Pixel coordinate grounding data:

◆ ◆ ◆

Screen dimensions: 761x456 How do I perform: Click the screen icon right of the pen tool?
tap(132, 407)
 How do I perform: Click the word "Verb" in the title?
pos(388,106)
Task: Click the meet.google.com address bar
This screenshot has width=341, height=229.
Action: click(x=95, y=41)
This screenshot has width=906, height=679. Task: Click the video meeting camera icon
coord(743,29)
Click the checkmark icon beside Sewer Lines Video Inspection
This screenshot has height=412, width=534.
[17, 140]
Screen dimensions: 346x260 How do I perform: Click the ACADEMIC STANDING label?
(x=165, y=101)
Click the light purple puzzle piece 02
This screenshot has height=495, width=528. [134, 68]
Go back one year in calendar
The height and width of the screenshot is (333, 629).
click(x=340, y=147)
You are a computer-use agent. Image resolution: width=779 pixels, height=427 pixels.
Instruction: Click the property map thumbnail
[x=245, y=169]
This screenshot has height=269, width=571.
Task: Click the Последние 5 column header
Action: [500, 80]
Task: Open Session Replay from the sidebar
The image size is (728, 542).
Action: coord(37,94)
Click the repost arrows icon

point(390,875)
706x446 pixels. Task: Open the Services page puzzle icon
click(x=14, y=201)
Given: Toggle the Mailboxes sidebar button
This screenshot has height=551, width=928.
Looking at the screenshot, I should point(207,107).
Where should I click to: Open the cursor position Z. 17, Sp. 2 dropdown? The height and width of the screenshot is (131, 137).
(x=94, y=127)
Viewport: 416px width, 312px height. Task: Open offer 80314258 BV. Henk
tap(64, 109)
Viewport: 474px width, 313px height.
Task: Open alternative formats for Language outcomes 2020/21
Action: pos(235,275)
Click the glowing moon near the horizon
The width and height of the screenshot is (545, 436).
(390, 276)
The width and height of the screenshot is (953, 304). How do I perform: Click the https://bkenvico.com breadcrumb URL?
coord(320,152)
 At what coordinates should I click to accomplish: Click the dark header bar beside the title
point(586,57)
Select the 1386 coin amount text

◆ ◆ ◆

Task statement>
The response must restate every entry word for word.

Answer to this problem>
Screen dimensions: 761x456 How do I perform: Click the screen icon right of the pen tool?
tap(132, 407)
 How do I perform: Click the word "Verb" in the title?
pos(388,106)
Task: Click the meet.google.com address bar
This screenshot has width=341, height=229.
Action: click(x=95, y=41)
This screenshot has width=906, height=679. Task: Click the video meeting camera icon
coord(743,29)
Click the checkmark icon beside Sewer Lines Video Inspection
This screenshot has height=412, width=534.
[17, 140]
Screen dimensions: 346x260 How do I perform: Click the ACADEMIC STANDING label?
(x=165, y=101)
Click the light purple puzzle piece 02
This screenshot has height=495, width=528. [134, 68]
Go back one year in calendar
The height and width of the screenshot is (333, 629).
click(x=340, y=147)
You are a computer-use agent. Image resolution: width=779 pixels, height=427 pixels.
Instruction: Click the property map thumbnail
[x=245, y=169]
This screenshot has height=269, width=571.
Task: Click the Последние 5 column header
Action: [500, 80]
Task: Open Session Replay from the sidebar
The image size is (728, 542).
Action: coord(37,94)
Click the repost arrows icon

point(390,875)
706x446 pixels. Task: Open the Services page puzzle icon
click(x=14, y=201)
Given: Toggle the Mailboxes sidebar button
This screenshot has height=551, width=928.
Looking at the screenshot, I should point(207,107).
Where should I click to: Open the cursor position Z. 17, Sp. 2 dropdown? The height and width of the screenshot is (131, 137).
(x=94, y=127)
Viewport: 416px width, 312px height. Task: Open offer 80314258 BV. Henk
tap(64, 109)
Viewport: 474px width, 313px height.
Task: Open alternative formats for Language outcomes 2020/21
Action: pos(235,275)
Click the glowing moon near the horizon
The width and height of the screenshot is (545, 436).
(390, 276)
The width and height of the screenshot is (953, 304). How do I perform: Click the https://bkenvico.com breadcrumb URL?
coord(320,152)
 At what coordinates should I click to accomplish: Click the dark header bar beside the title
point(586,57)
Select the 1386 coin amount text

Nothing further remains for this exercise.